[Stored data]
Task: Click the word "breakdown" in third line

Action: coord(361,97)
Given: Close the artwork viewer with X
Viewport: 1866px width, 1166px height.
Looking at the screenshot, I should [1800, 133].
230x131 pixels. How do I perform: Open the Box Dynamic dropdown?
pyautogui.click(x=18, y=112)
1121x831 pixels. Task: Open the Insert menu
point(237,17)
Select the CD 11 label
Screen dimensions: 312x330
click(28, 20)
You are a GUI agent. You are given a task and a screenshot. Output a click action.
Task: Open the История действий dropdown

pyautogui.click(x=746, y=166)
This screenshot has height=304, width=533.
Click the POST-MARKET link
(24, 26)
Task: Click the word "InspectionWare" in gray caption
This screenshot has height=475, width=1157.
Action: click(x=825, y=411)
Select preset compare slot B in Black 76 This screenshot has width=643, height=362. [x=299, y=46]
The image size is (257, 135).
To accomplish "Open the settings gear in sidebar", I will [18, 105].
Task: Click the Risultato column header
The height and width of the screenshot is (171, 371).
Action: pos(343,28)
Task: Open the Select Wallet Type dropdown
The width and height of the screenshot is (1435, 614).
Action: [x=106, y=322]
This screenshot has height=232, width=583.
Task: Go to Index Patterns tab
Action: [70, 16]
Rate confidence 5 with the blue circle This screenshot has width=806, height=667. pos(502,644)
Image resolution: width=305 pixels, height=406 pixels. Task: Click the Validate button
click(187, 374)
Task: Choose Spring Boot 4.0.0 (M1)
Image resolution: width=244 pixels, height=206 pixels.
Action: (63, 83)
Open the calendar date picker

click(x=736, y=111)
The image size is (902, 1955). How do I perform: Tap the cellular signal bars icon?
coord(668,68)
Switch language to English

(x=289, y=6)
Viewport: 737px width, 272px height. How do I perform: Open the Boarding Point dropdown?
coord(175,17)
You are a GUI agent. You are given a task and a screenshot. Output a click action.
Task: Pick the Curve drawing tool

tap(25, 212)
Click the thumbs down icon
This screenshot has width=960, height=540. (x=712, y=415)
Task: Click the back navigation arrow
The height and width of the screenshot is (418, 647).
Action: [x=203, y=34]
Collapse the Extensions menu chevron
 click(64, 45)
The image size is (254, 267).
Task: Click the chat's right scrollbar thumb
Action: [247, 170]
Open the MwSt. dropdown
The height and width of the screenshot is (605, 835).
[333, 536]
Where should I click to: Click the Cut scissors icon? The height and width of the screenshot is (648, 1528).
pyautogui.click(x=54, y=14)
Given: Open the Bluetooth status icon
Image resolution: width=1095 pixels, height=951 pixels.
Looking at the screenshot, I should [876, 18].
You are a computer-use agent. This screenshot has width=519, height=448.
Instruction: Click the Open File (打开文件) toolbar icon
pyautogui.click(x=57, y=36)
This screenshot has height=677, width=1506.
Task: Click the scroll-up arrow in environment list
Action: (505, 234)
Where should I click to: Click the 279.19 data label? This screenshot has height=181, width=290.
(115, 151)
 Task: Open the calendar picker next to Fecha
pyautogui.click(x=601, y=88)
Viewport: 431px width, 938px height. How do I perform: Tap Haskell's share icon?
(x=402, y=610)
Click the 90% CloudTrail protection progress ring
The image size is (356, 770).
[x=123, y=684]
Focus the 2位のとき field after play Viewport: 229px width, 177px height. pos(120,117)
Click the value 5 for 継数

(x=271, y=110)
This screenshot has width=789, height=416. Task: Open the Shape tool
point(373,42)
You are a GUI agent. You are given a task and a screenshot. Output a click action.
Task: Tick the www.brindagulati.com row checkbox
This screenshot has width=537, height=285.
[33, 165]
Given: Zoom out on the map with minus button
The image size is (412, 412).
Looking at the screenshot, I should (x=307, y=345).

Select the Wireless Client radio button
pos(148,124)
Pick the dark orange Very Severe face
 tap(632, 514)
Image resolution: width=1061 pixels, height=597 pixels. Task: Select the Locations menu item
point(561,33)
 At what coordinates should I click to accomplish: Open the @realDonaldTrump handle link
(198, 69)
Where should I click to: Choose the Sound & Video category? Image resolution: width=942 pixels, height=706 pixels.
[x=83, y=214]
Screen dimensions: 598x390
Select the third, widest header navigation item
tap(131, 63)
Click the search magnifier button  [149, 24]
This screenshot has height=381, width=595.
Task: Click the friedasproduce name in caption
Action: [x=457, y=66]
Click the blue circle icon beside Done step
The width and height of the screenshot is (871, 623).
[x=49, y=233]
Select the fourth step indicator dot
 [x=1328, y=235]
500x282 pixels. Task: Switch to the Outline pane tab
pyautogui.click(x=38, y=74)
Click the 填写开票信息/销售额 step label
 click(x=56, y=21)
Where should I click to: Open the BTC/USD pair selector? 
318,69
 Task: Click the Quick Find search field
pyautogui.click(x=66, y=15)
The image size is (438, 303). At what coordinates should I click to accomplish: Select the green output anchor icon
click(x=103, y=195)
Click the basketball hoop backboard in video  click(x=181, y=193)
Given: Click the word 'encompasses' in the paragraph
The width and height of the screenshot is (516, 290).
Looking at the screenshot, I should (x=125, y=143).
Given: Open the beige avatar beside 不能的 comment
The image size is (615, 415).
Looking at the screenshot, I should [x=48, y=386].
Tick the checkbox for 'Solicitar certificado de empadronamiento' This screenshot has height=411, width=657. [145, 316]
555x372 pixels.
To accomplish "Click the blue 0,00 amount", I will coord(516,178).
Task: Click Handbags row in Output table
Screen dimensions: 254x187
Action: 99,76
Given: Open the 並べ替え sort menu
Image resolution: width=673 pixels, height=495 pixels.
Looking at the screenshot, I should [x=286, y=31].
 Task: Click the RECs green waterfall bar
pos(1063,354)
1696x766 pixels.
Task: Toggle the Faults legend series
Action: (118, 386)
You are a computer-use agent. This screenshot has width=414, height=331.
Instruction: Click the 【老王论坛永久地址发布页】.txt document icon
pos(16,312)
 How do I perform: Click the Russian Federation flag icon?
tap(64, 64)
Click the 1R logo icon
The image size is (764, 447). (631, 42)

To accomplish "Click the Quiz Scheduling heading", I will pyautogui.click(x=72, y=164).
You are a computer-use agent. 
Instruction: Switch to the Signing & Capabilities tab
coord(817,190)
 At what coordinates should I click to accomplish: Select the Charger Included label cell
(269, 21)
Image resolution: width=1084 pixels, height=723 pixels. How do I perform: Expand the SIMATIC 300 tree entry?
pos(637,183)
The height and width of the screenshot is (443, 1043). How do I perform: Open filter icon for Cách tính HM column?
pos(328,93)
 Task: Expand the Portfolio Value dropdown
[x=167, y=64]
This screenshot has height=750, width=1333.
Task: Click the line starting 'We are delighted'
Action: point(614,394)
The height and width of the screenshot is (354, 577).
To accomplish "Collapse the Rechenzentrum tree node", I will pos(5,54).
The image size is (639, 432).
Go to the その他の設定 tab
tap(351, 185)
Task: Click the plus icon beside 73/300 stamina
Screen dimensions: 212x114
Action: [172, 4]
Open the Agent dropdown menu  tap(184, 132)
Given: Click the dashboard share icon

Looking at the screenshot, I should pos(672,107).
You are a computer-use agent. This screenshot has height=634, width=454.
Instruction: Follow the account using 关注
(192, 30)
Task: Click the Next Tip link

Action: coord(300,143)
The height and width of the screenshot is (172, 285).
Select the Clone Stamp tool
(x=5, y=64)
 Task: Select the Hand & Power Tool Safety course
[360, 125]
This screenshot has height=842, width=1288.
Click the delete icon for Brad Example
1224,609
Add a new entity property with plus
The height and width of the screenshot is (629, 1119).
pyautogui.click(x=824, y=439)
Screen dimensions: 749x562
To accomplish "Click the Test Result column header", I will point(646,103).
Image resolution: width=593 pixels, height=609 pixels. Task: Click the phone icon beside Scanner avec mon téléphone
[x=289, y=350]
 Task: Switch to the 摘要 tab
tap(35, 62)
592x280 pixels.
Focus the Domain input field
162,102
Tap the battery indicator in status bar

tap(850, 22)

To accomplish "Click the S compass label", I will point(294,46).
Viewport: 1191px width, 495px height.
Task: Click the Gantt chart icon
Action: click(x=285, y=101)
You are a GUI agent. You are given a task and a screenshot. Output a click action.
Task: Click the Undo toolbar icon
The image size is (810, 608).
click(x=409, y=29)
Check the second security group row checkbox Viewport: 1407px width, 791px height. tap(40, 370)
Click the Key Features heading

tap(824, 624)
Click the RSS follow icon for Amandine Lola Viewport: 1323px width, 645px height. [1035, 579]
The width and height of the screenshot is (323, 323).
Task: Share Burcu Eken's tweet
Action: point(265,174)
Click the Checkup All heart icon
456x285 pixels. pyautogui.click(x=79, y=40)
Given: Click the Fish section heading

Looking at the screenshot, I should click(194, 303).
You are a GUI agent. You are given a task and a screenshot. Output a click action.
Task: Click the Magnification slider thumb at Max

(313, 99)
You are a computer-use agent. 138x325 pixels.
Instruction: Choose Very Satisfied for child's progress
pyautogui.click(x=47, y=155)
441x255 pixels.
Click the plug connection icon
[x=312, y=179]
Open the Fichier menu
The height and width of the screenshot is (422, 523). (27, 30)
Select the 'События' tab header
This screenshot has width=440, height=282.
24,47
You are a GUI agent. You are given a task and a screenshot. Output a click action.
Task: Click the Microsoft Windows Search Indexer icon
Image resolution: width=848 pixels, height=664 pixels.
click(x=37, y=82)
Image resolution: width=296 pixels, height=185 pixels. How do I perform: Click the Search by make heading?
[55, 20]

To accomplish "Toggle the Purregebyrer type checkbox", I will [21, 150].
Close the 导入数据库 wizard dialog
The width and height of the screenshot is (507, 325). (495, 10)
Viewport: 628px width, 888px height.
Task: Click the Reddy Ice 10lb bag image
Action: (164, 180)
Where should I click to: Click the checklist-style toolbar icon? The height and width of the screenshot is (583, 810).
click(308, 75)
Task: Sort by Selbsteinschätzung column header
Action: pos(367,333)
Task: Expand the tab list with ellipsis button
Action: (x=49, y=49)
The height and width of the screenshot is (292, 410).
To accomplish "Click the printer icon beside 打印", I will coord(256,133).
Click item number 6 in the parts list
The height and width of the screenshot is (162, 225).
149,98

_THE PROBLEM_
With the line holding "Select the Clone Stamp tool" as the first and the line holding "Screen dimensions: 749x562" as the last, set down that range of the entries above exactly, and nothing else.

_WRITTEN REPLY_
Select the Clone Stamp tool
(x=5, y=64)
 Task: Select the Hand & Power Tool Safety course
[360, 125]
This screenshot has height=842, width=1288.
Click the delete icon for Brad Example
1224,609
Add a new entity property with plus
The height and width of the screenshot is (629, 1119).
pyautogui.click(x=824, y=439)
Screen dimensions: 749x562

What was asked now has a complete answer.